I do see the Oculus/Rift branding being repurposed for a Facebook social experience, if not an entire platform for phones to support, but in the realm of PC gaming or anything that requires desktop GPU/CPU levels of power, I imagine they'll always be second fiddle and will be surprised if they last much longer. Tim Sweeney is claiming the Vive outsells the Rift 2-to-1 right now. That's damning for a company with Facebook heft behind it and several years of community engagement, developer kits, hype, etc which ultimately when up against a product that came out of nowhere but delivered everything on day one: controllers, roomscale, good fov, amazing tracking, immersion, etc as well as trivially being able to do seated/standing experiences.

> That's damning for a company with Facebook heft behind it

That's not great when their target market is gamers, a large number of whom distrust facebook, love valve, hate the idea of a VR device trying to become a walled garden, and are generally entitled jerks who will whine and cry and talk about how they are never buying an oculus product because palmer lied about the price/sold out to facebook/whatever.

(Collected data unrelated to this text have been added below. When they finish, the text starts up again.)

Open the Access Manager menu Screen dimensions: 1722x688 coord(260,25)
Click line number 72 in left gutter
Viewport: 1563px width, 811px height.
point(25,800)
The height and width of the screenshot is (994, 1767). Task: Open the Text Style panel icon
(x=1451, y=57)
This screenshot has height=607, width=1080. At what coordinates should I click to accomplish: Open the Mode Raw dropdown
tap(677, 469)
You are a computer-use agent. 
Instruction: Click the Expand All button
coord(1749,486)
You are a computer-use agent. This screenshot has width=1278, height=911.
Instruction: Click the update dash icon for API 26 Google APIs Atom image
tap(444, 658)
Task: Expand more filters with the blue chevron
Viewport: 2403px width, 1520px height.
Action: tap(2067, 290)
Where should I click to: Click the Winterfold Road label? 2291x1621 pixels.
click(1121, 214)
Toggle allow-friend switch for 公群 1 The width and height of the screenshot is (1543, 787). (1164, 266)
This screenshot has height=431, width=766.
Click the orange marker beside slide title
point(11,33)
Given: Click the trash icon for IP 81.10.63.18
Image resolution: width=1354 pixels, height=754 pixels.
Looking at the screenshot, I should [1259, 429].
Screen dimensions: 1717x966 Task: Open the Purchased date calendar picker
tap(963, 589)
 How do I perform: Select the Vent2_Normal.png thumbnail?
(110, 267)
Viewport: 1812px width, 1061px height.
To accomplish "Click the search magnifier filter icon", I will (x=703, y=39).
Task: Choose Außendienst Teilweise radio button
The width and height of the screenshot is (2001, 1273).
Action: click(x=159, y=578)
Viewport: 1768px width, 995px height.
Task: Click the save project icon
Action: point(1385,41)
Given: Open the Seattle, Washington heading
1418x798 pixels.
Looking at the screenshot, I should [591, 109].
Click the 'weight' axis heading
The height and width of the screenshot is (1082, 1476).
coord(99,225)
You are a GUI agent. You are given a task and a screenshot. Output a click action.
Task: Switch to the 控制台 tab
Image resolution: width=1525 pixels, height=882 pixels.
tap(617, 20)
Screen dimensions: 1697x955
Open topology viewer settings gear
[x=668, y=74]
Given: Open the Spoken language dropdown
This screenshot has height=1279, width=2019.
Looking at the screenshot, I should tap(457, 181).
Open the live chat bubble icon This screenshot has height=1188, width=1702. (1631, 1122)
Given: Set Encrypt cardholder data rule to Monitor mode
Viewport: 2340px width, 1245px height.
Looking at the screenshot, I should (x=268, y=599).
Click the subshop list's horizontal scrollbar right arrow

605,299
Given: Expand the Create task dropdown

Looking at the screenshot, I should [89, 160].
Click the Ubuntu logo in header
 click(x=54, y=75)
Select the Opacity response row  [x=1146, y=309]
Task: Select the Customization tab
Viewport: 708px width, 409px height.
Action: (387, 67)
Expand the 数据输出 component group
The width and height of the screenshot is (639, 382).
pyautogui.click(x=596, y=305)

Ehh, I agree the Vive is way better when it comes to tracking technology, but Vive and Oculus are basically at parity otherwise with Oculus having the upper-hand when it comes to ergonomics and design of the headset and controllers.

Oculus is far from dead in the water and is definitely very valuable, especially with their lead in the performance software space with Asynchronous Timewarp/Spacewarp. They'll lag behind Vive in global sales for a while because FB doesn't have a foothold in Asia yet, but Vive vs Oculus is definitely an active competition.

If anyone had the grounds to sue it would be Valve. This one seems absurd on the face of it. Still, we'll see what comes out.
why?
Abrash handed over a lot of Valve IP and prototypes to Oculus (note: Gabe did not object) before himself joining Oculus. Oculus did their VC demos at Valve on Valve hardware. I think gabe was hoping that oculus would put all their games on Steam. Didn't work out that way :-)

Still, my comment was semi-flippant; Valve is no lawsuit monster and even if they were inclined to sue, they surely would have done so by now. But there were quite a few unhappy people at Valve about how that went down, and IMHO the Vive is in part a this-is-how-you-really-do-it fuck you to Oculus.

In any case I feel like this is simply an opportunistic deep-pocket-reaching lawsuit against FB.

PS: don't know why my original comment was downrated.

> ZeniMax also declined to invest in Oculus in an early financing round and was unwilling to accept anything short of “a large non-dilutable stake” in Oculus in return for allowing Carmack’s participation as a technical adviser, according to Carmack’s filing

If there was an issue with proprietary information wouldn't they have objected that the financing stage?

Reminds me of that scene from the social network: "Did we use any of your code? If you guys were the inventors of the Occulus Rift, you would have invented the occulus rift"
At Zenimax: "Hey guys. This whole VR is becoming a real thing and we dismissed it along with this Carmack dude. Lets fill a suit against Zuckerberg for ludicrous amount of money, maybe we can get couple millions for free via settlement."